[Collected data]
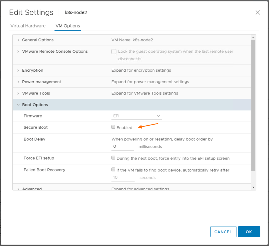Expand the General Options section

[x=18, y=40]
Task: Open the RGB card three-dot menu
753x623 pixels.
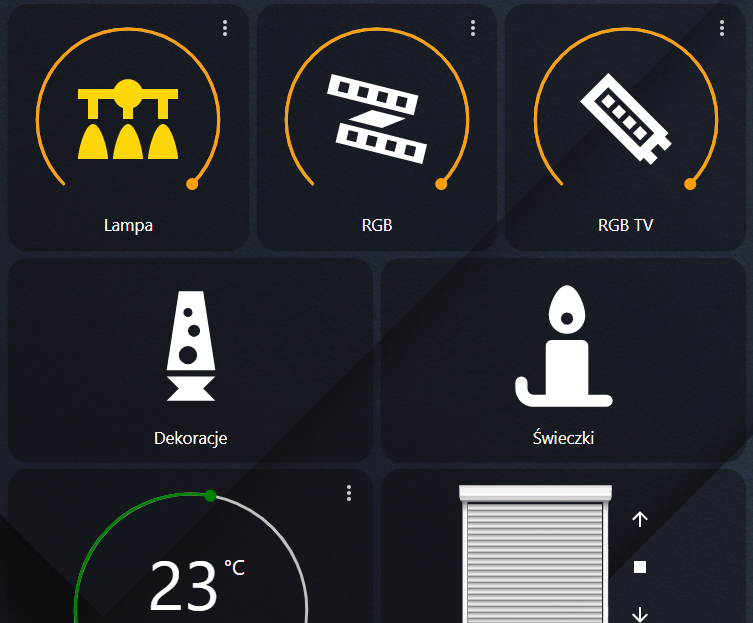Action: click(473, 28)
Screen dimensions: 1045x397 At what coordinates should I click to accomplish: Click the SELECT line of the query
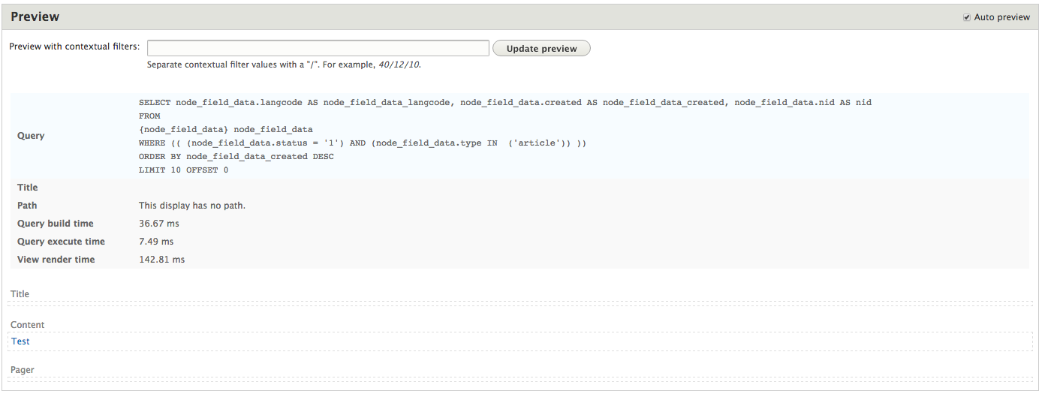pyautogui.click(x=504, y=102)
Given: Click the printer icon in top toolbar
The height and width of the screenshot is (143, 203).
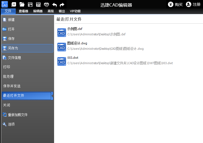Looking at the screenshot, I should [x=46, y=4].
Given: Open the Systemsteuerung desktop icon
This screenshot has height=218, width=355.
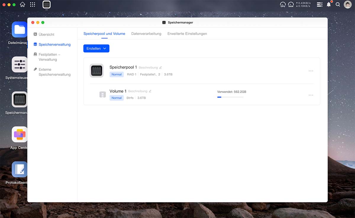Looking at the screenshot, I should pyautogui.click(x=20, y=64).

- [Activity]:
With pictures omitted, reproduce exactly the lines from the line containing "The height and" through the end of the data above.

- [Written answer]:
The height and width of the screenshot is (143, 203).
Looking at the screenshot, I should [x=46, y=4].
Given: Open the Systemsteuerung desktop icon
This screenshot has height=218, width=355.
Looking at the screenshot, I should pyautogui.click(x=20, y=64).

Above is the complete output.